Begin EXERCISE INPUTS
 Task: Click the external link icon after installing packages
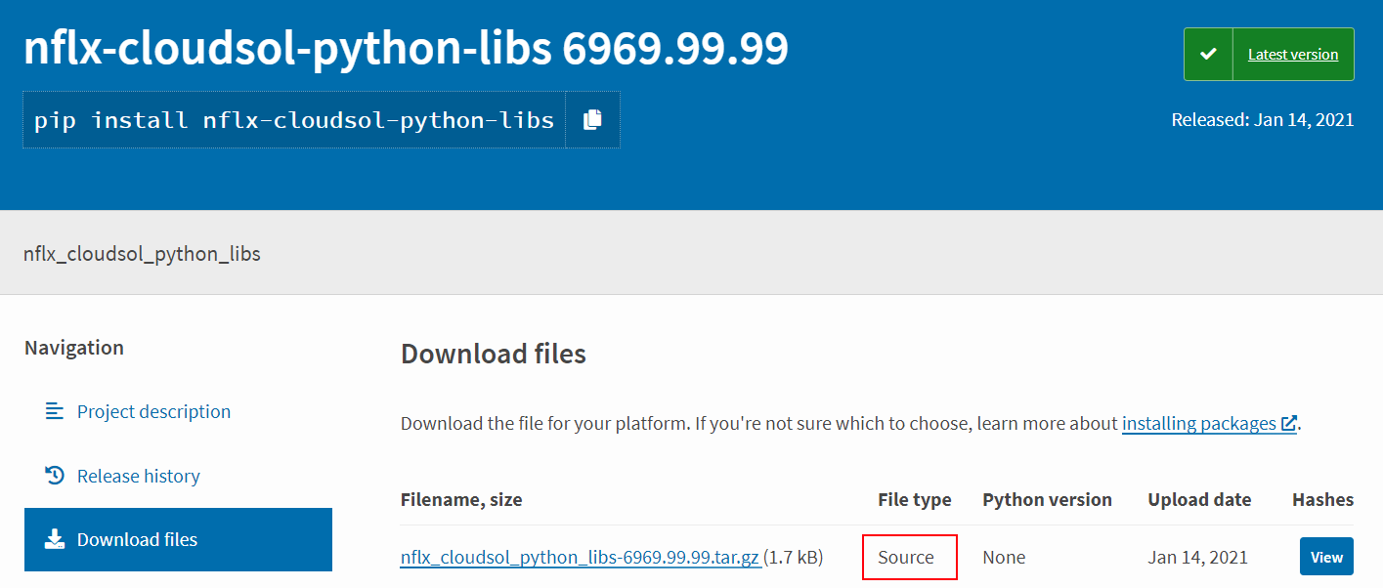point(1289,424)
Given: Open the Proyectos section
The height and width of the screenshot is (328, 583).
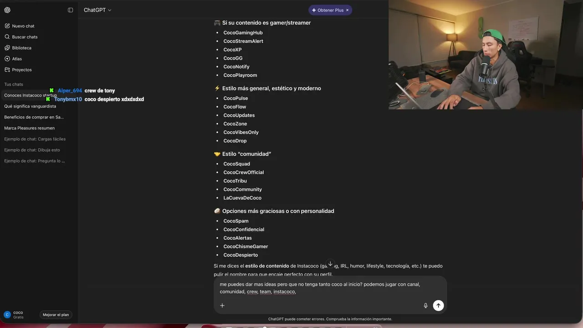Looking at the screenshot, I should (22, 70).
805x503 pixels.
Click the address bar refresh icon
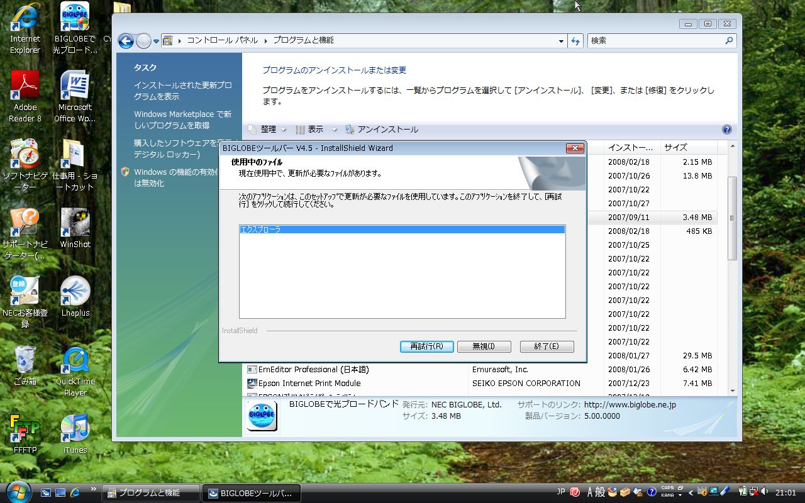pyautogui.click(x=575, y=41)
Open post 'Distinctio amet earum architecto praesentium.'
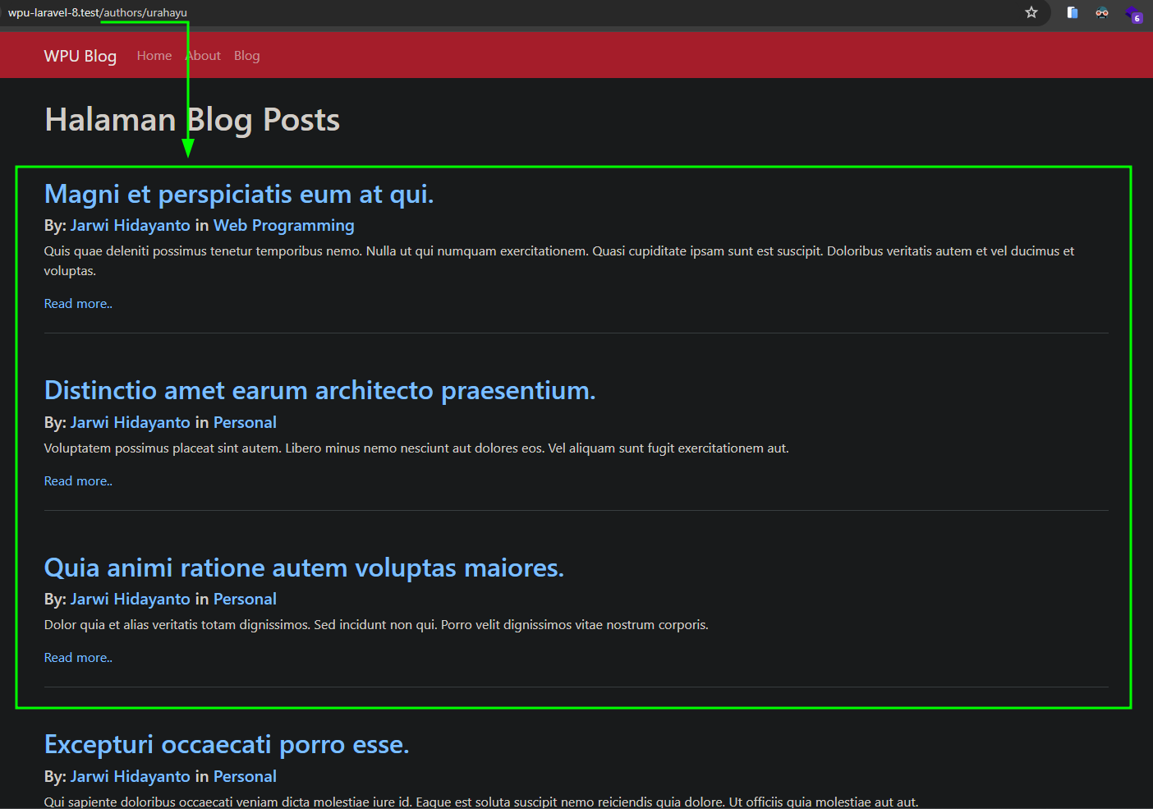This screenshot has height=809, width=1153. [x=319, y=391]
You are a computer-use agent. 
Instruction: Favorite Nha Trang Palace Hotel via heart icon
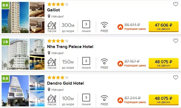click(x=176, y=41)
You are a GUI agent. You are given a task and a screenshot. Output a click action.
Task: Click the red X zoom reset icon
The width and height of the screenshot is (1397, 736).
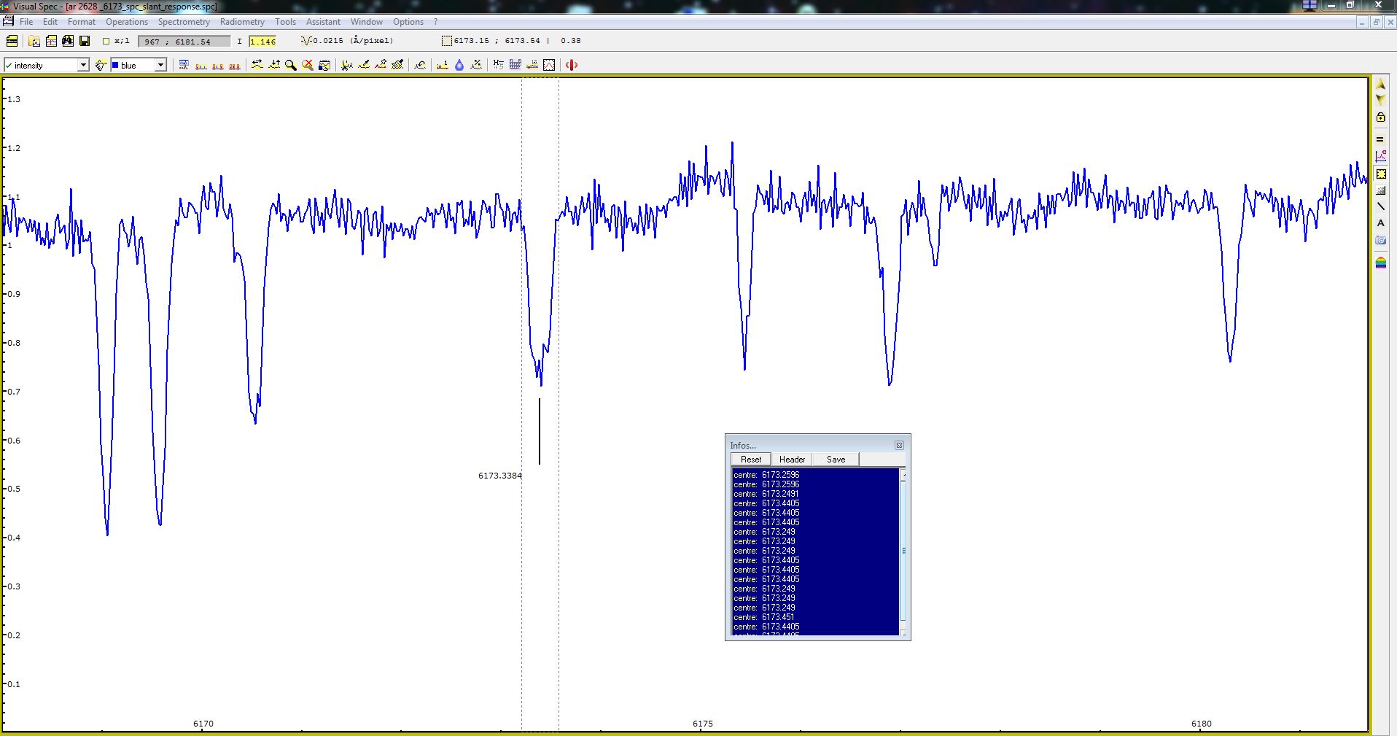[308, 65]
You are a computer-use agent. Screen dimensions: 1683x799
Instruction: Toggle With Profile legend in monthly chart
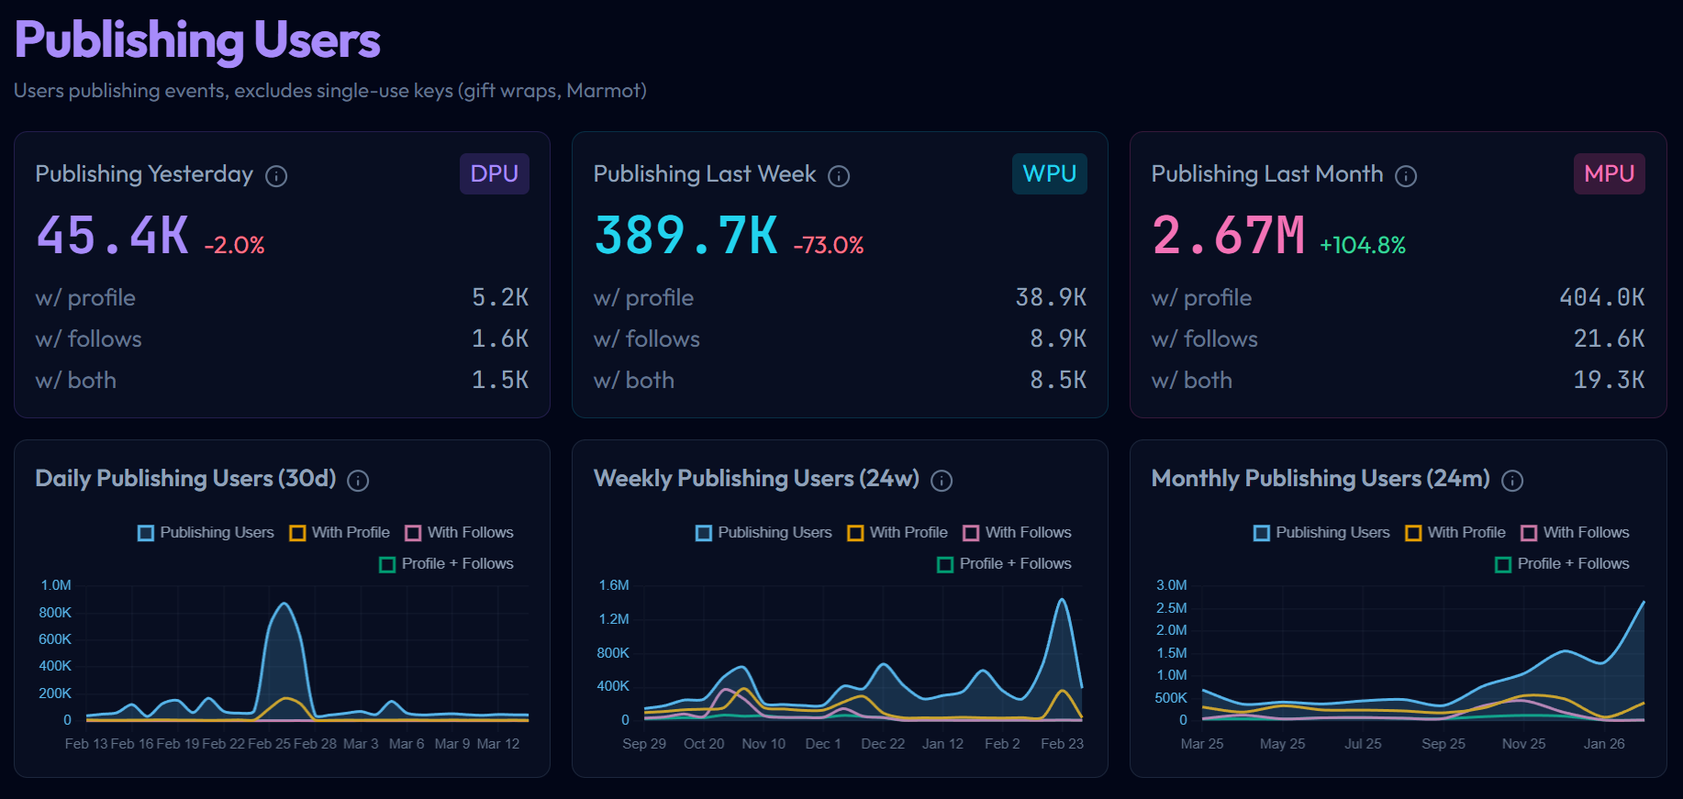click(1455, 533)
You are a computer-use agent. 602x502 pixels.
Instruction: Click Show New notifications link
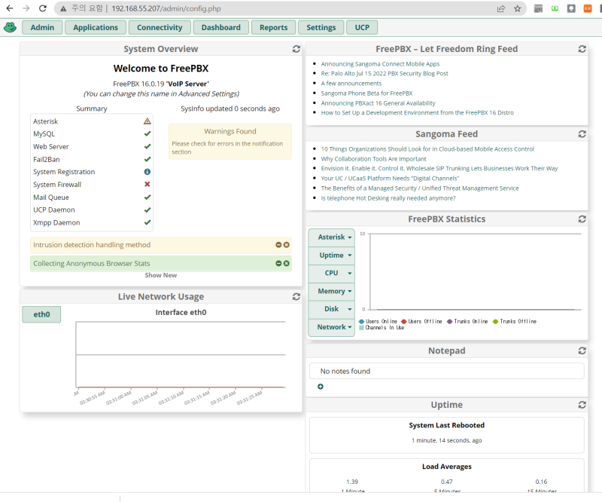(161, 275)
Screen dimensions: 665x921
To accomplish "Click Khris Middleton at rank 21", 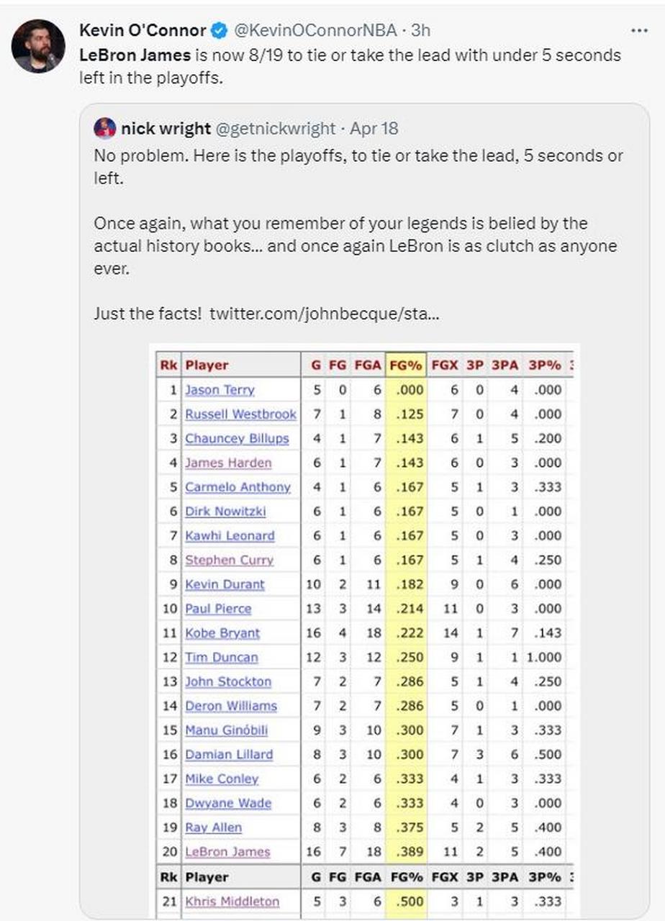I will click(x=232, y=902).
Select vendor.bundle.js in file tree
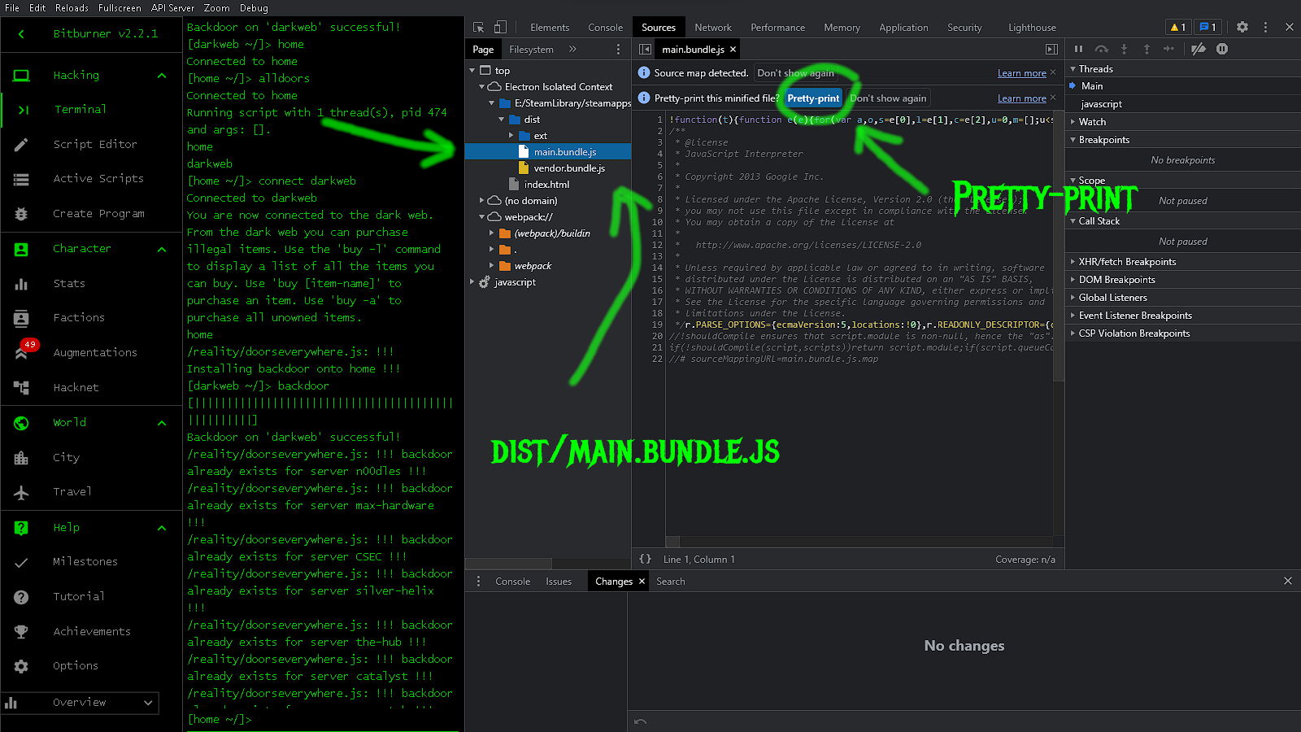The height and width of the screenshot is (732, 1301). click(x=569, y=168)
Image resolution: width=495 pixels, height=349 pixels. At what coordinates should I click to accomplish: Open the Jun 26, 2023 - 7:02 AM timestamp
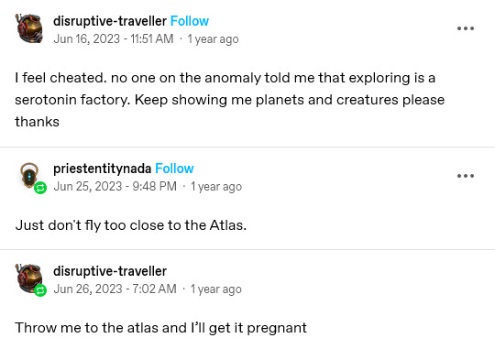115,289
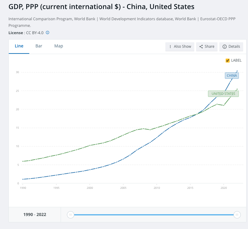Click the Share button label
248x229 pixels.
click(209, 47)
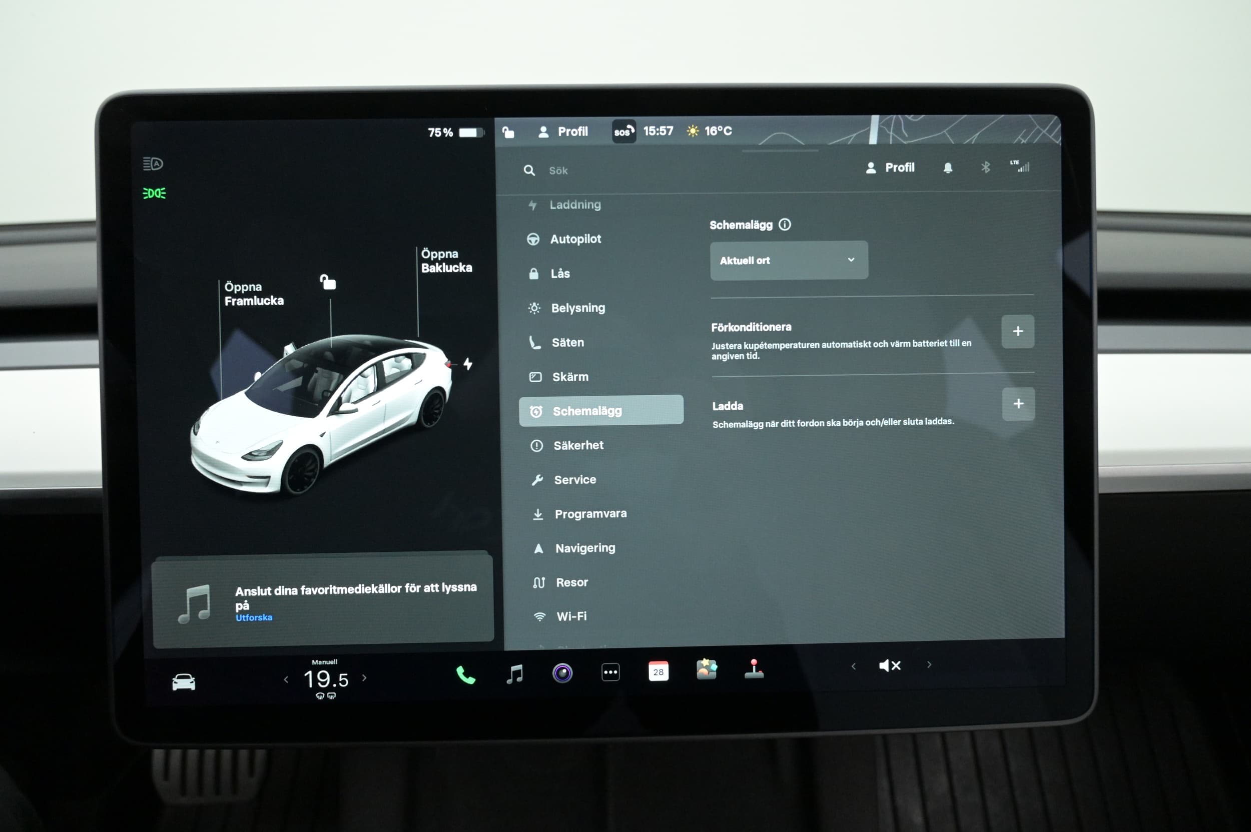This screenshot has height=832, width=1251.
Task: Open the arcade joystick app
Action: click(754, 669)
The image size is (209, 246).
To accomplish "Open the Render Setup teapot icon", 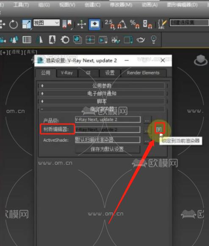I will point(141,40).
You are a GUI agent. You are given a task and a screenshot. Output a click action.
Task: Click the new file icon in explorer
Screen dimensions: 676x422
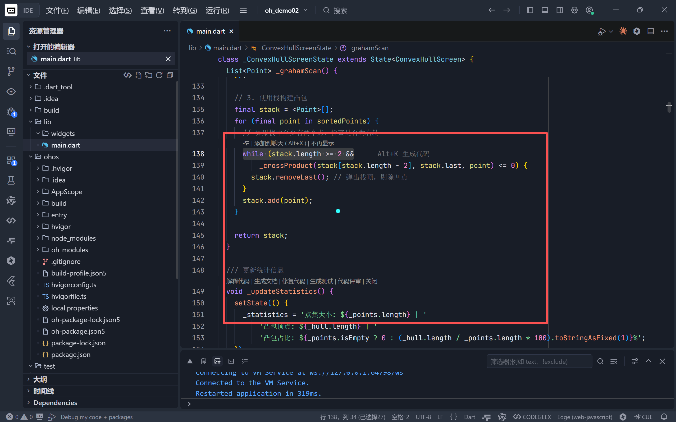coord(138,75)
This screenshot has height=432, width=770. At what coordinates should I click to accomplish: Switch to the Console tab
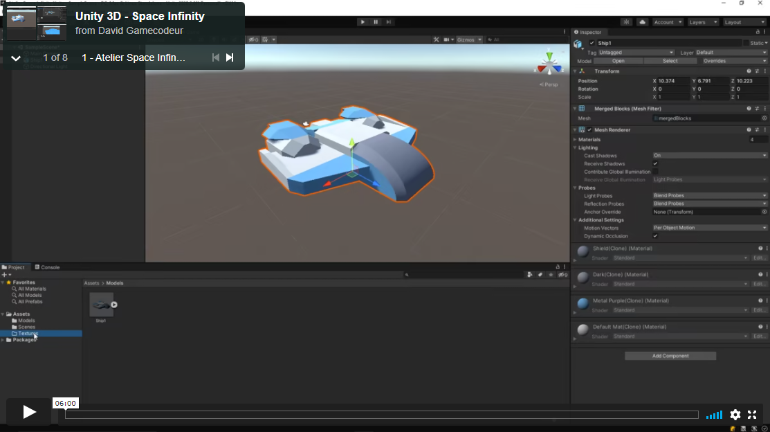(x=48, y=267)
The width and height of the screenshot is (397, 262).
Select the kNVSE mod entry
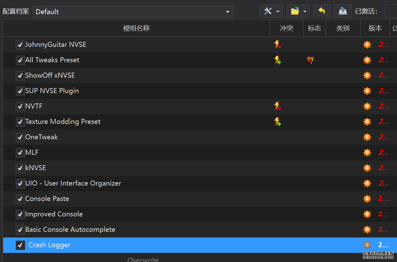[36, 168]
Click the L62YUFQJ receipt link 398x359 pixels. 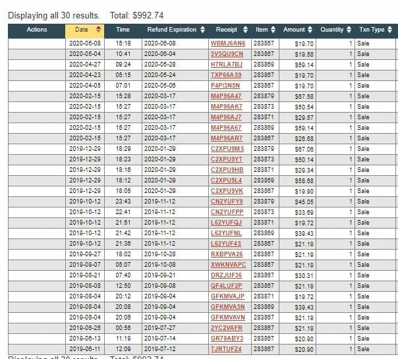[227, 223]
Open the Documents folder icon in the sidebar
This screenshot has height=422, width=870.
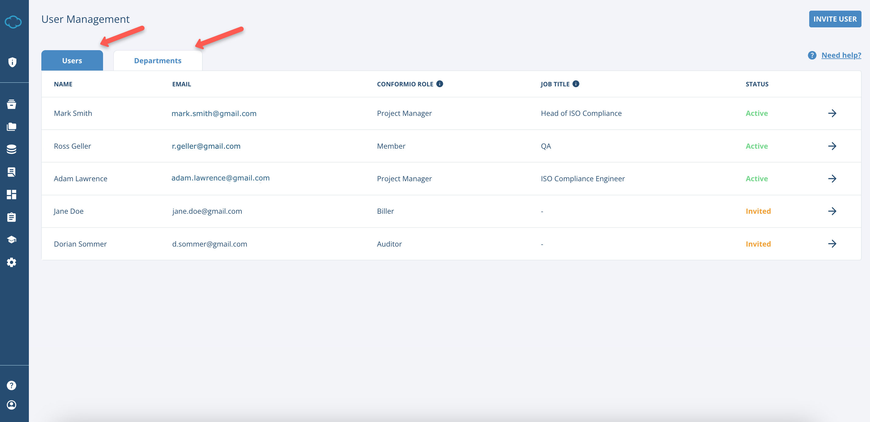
End EXERCISE INPUTS
● PROBLEM DESCRIPTION
Pick out every line of the data above that contains the word "computer", and copy each of those lines.

● ANSWER TO THE PROBLEM
You are a computer-use agent. 
You are a computer-use agent. Screen dimensions: 1683x799
You are a computer-use agent. 602x502 pixels.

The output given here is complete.